## THE PROBLEM:
Taking only the lines of the data below from the line with "Given: Open 友だち情報欄管理 in sidebar" to the line with "This screenshot has width=888, height=775.", ends included, write them out exactly and without pictures.

[Opening PROVIDED INFORMATION section]

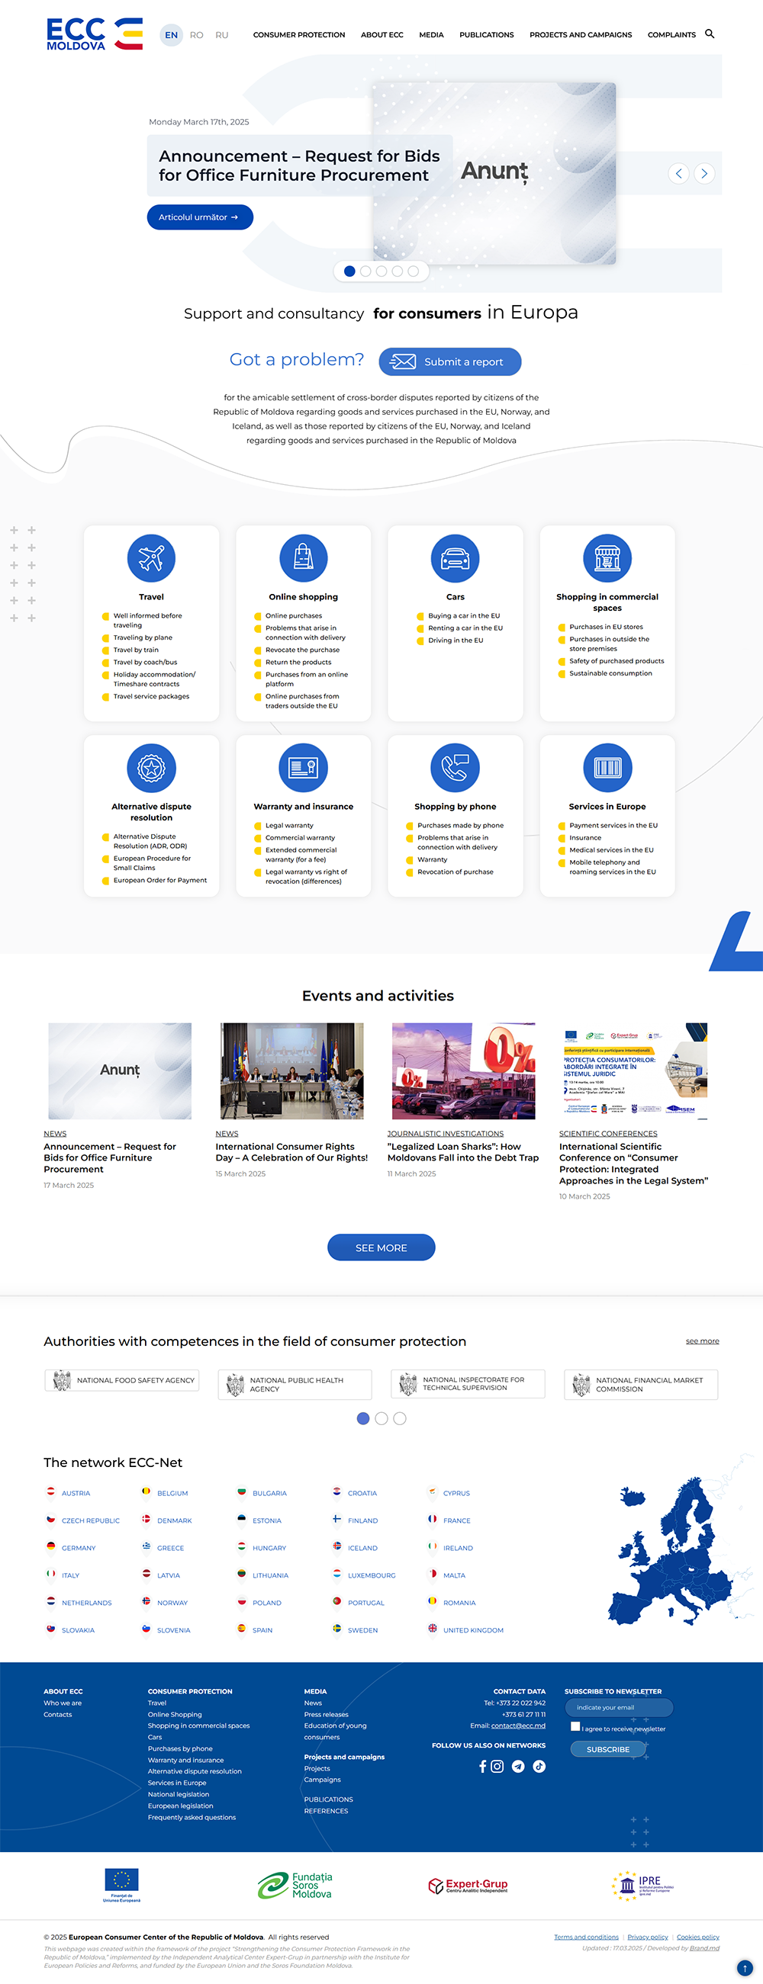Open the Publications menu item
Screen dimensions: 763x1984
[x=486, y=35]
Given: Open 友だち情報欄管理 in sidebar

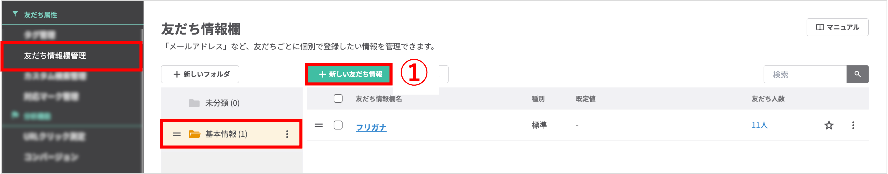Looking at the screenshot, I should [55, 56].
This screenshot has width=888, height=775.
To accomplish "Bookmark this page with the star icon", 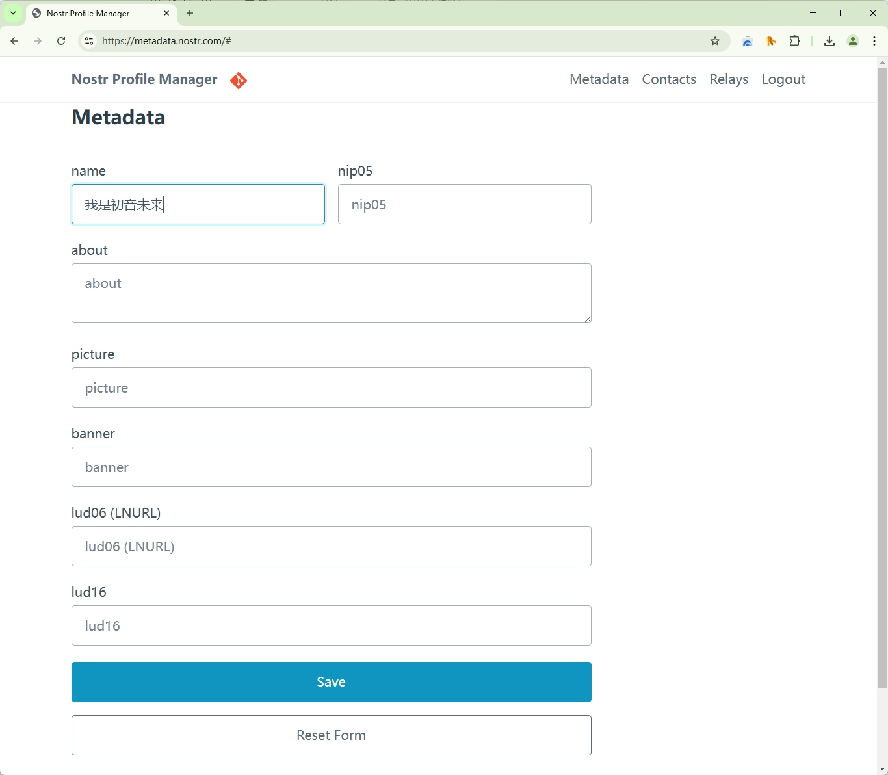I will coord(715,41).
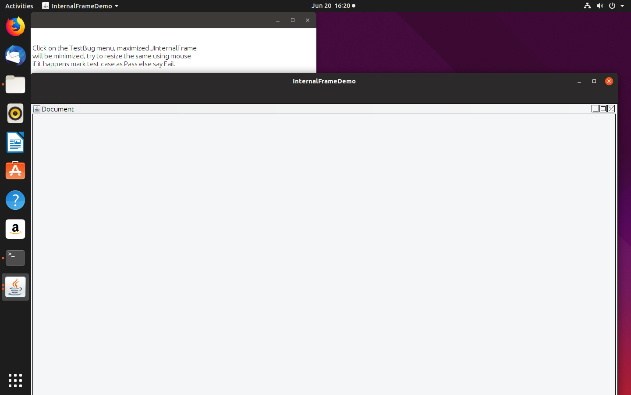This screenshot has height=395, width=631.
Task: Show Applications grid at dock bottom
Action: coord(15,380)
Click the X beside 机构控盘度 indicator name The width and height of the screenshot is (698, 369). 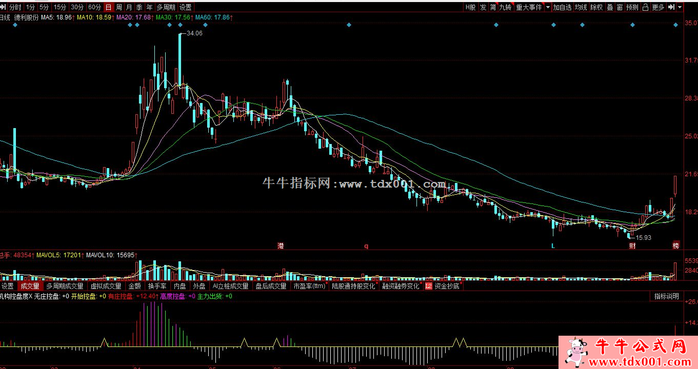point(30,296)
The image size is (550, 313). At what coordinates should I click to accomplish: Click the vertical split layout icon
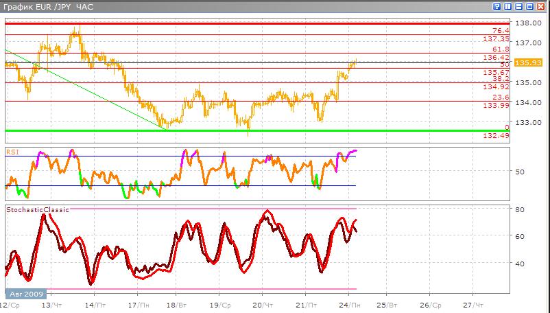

[Closing PROVIDED INFORMATION section]

## EXERCISE RESULT:
Given: Open 友だち情報欄管理 in sidebar

Looking at the screenshot, I should [55, 56].
This screenshot has width=888, height=775.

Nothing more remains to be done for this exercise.